14.07.2024 17:12:09 - dpa-AFX: ROUNDUP 2: Verschärfte EM-Grenzkontrollen sollen auslaufen

(neu: Kontrollen an der deutsch-französischen Grenze)

BERLIN (dpa-AFX) - Die zur Fußball-Europameisterschaft eingeführten
verschärften Kontrollen an den Grenzen zu Dänemark und den Benelux-Staaten
werden nicht verlängert. Nach diesem Freitag wird wieder auf Schleierfahndung
mit gezielten Kontrollen umgestellt, wie das Bundesinnenministerium mitteilte.
Neu angeordnet hat Ministerin Nancy Faeser (SPD) dagegen weitere befristete
Kontrollen an der deutsch-französischen Grenze, um vor und während der
Olympischen Spiele in Paris zusammen mit den französischen Behörden für mehr
Sicherheit zu sorgen. Diese Kontrollen sollen "in Kürze" bei der EU angemeldet
werden. Die Spiele beginnen am 26. Juli und enden am 11. August.

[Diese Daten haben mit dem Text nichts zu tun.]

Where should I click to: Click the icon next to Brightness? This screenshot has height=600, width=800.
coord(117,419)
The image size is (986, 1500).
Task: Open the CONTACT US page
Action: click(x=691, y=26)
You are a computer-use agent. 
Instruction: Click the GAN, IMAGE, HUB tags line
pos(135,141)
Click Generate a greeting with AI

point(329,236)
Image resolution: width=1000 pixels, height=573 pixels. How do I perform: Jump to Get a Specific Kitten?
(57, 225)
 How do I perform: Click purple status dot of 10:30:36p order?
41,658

Auch an den Landgrenzen zu Österreich, der Schweiz, Tschechien und Polen
finden laut Faeser wie schon seit längerem weiter Kontrollen statt. Hier gehe es
darum, irreguläre Migration zu begrenzen und Schleusungskriminalität zu
bekämpfen. Befristet sind sie für die Schweiz, Tschechien und Polen bis zum 15.
Dezember, für Österreich bis zum 11. November.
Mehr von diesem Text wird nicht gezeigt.